* **About this exercise**:
The answer is a stretch of the material below, returned exactly: the line containing "Task: Click the آوای طبیعت source favicon", the line containing "Screen dimensions: 1568x731", and all lines between.

* **Recorded data**:
########

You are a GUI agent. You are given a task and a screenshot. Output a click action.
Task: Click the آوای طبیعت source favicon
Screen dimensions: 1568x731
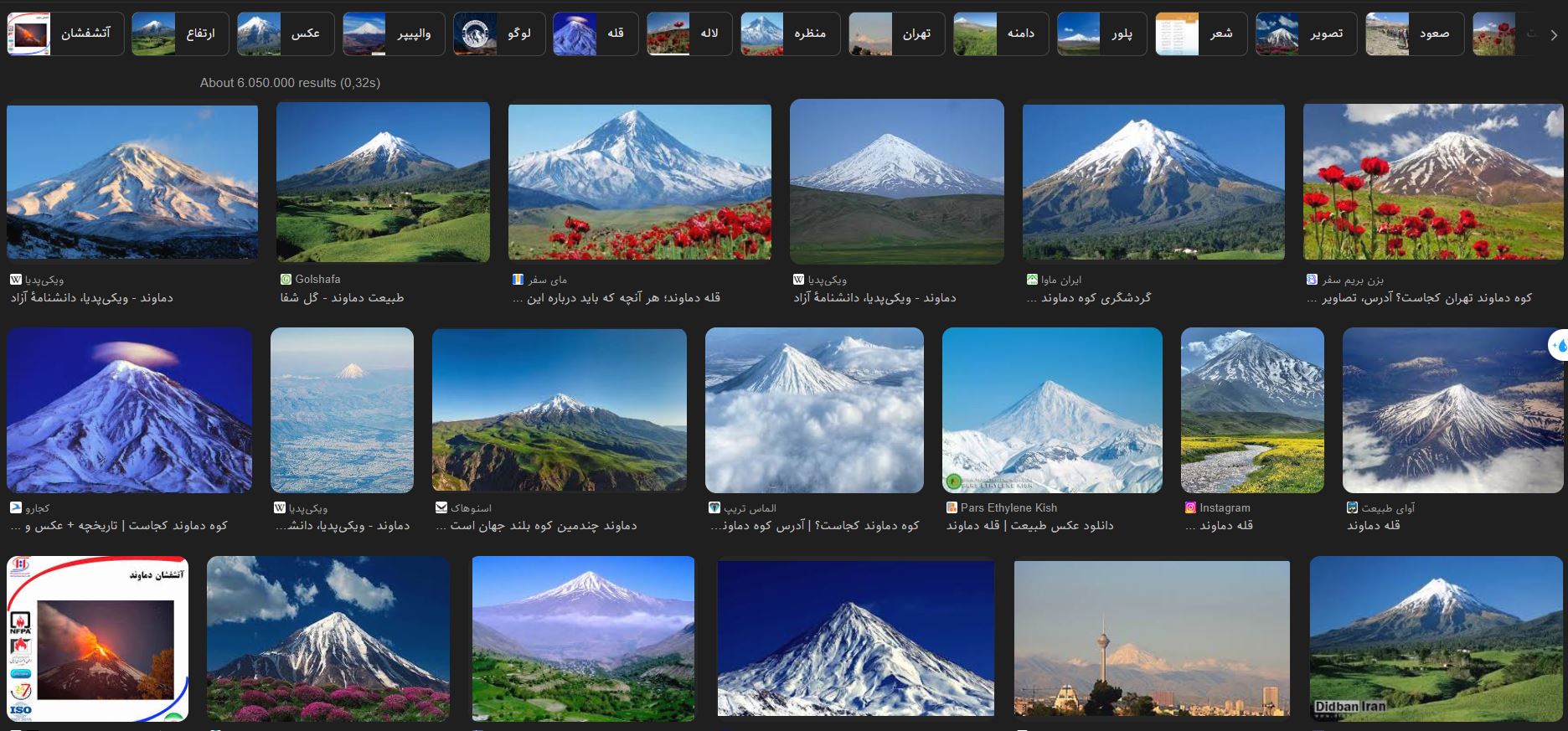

########

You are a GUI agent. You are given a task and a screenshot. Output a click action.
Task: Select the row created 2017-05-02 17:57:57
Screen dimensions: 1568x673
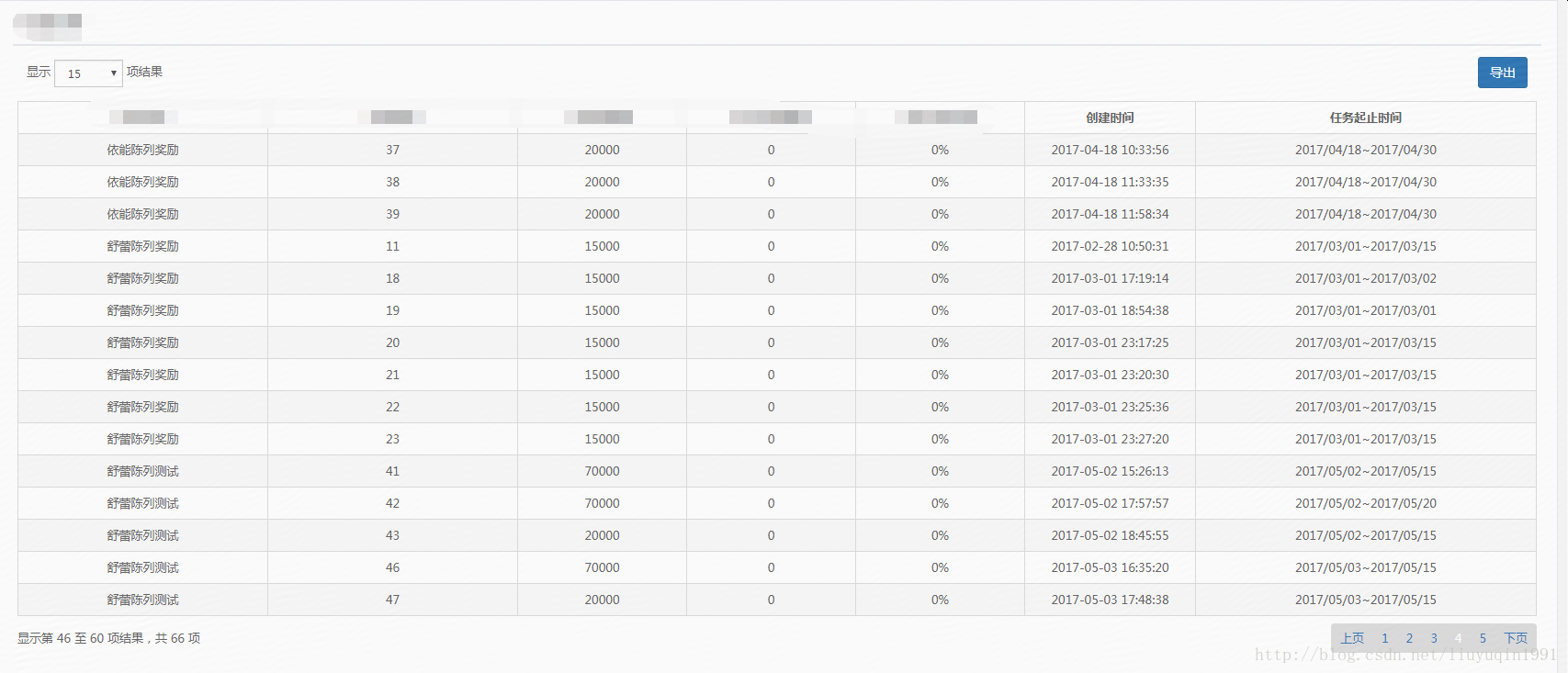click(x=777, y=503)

########

* **Task answer**:
Task: Click the آوای طبیعت source favicon
Screen dimensions: 1568x731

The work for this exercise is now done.